---------- Texte à lire

Splendeur et misère du métier de star et illustration de la sauvagerie des moeurs dans l’une des mecques de l’industrie culturelle. Après 14 ans de collaboration et une décennie passée au firmament du cinéma hollywoodien, Tom Cruise, 44 ans, vient de se voir viré sans ménagement des studios de la Paramount. Petit signe d’humiliation supplémentaire, histoire sans doute de bien lui faire comprendre qui était le patron — ce que la star, sur son nuage avait peut-être un peu oublié ces derniers temps –, la Paramount n’a même pas pris la peine de lui annoncer directement. C’est par la presse, dans un article du Wall Street Journal, que Tom Cruise a appris le non renouvellement du contrat qui le liait aux célèbres studios de Los Angeles.
Le magnat octogénaire Summer Redstone, président de Viacom (maison-mère de Paramount), a été aussi précis qu’un tueur à gages: "Nous apprécions Tom Cruise en tant que personne, mais nous avons estimé que renouveler son contrat n’était pas approprié. (…) La façon dont il s’est récemment conduit n’est pas acceptable pour Paramount. (…) Nous ne pensons pas que quelqu’un qui effectue un suicide professionnel et fait perdre de l’argent à l’entreprise ait sa place chez nous." Exit donc la star de Top Gun et de Mission impossible, intronisé il y a encore à peine deux mois par le magazine Forbes "célébrité la plus influente du monde".

--------------------
---------- Section des données

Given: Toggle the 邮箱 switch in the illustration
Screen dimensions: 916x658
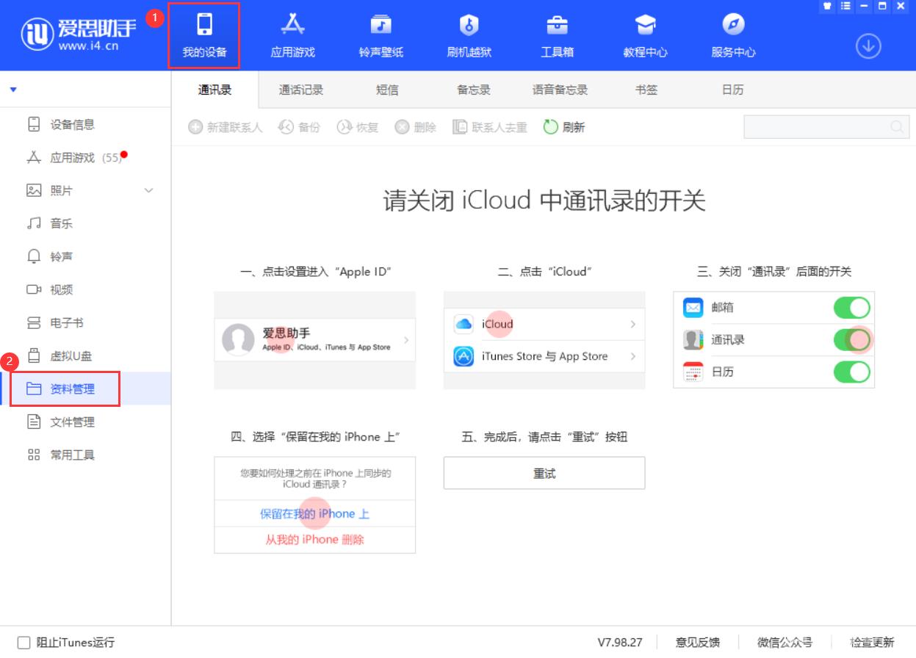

--------------------

Consigne:
Selon le texte à lire, par quel journal Tom Cruise a-t-il appris que son contrat avec la Paramount ne serait pas renouvelé ?

Résultat de l'exercice:
Il l'a appris par un article du Wall Street Journal.